Estos días de confinamiento, los medios de comunicación y las redes sociales van llenos de noticias, cifras, anécdotas, memes, vídeos y un largo sin fin de formas de expresión de la realidad que estamos viviendo. No sería exagerado decir que, como señalara Michel Foucault en Vigilar y castigar, se ha instaurado el estado de peste. Para el filósofo francés, la peste es la prueba ideal para definir el ejercicio del poder disciplinario; una ciudad apestada, bajo cuarentena, es una ciudad «inmovilizada en el funcionamiento de un poder extensivo que se ejerce de manera distinta sobre todos los cuerpos individuales, es la utopía de la ciudad perfectamente gobernada».

No sería exagerado decir que la reclusión que vivimos por la pandemia de coronavirus es uno de los mayores episodios de ejercicio de biopoder de los que se tienen noticias en las últimas décadas; un poder que ya no se ejerce mediante la fuerza física, la muerte, o el ritual, tan costosos ambos, sino que, de nuevo en palabras de Focault, «invade la vida enteramente».

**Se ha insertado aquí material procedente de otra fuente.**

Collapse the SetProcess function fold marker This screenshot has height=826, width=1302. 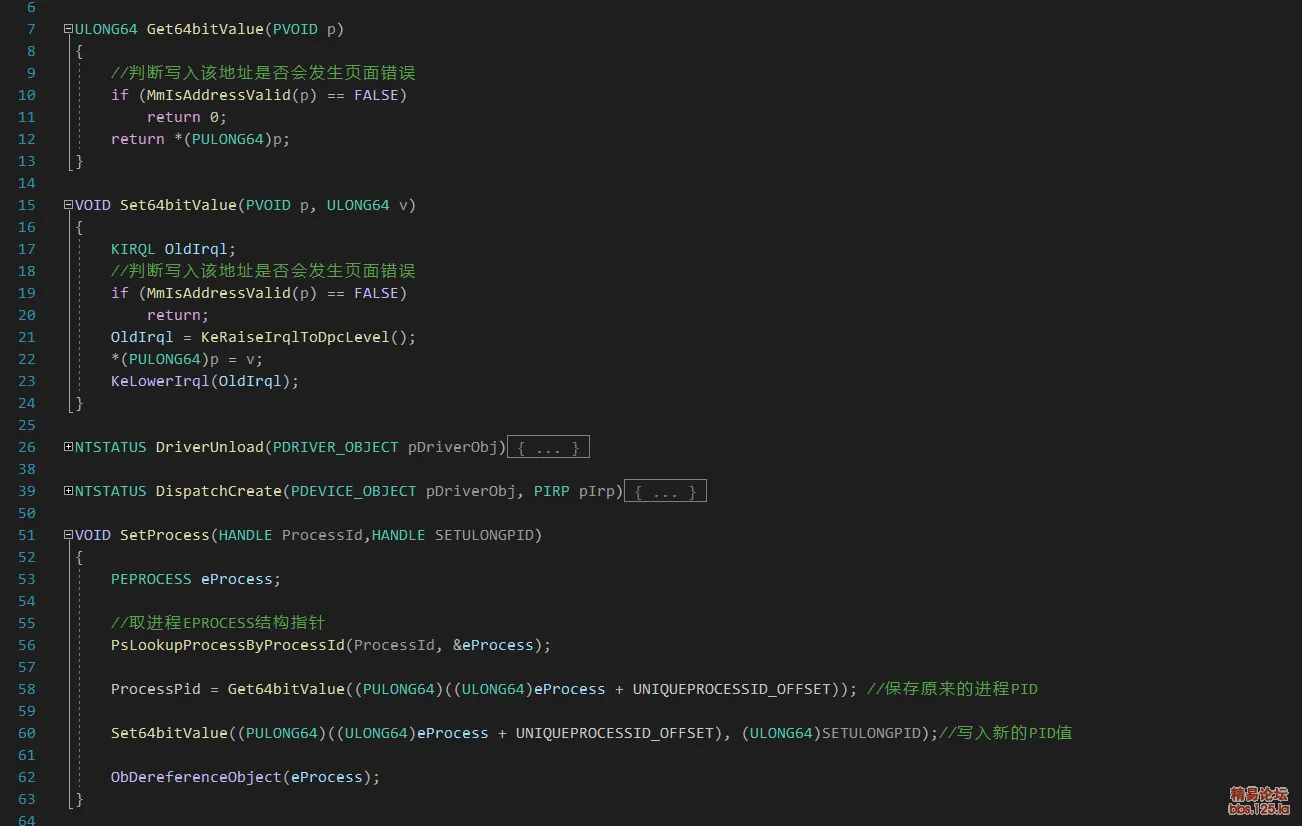pos(68,535)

Ahora bien, este intento de intervención de la polis (el poder político), sobre la urbs (la esfera social, la vida urbana) resulta, como siempre, infructuoso. El control social de la población, su disciplinamiento mediante medidas de carácter coactivo, de amenaza y sanción, tan necesario para una sociedad capitalista, tiene su principal debilidad en los márgenes de un sistema en el que los mecanismos dispuestos a través de la escuela (la educación) o la fábrica (el sistema productivo) han manteniendo de forma histórica un escaso despliegue.

En estos lugares es necesario volver a los viejos modelos de exclusión, física (mayor seguridad) y simbólica (dinámicas de exclusión). No deja de ser llamativo que los desacatos más conocidos, los más virales, se hayan producido en espacios y con grupos de población donde está ausente el modelo por excelencia de ciudadano, la clase media. Barrios marginalizados, como Las Tres Mil viviendas; población muy joven, como la de la Selva del Camp, o muy mayor; personas racializadas o localidades con amplia presencia de las clases populares, como L’Hospitalet de Llobregat.

La solución para estos casos es bien conocida, un mayor despliegue policial unido a procesos de estigmatización que, a su vez, mantienen una función doble: por un lado, señalar al necesario culpable de la situación y, por otro, descargarnos a nosotros de toda responsabilidad; salir a hacer running, bien, celebrar ritos religiosos, mal.

En definitiva, mientras asistimos a uno de los mayores ejercicios de control social de todos los tiempos, continúan vigentes viejos y nuevos mecanismos de intervención; esquemas ejecutados sobre una realidad empeñada en darle la espalda a unos planes concebidos para determinar la forma de la vida social colectiva.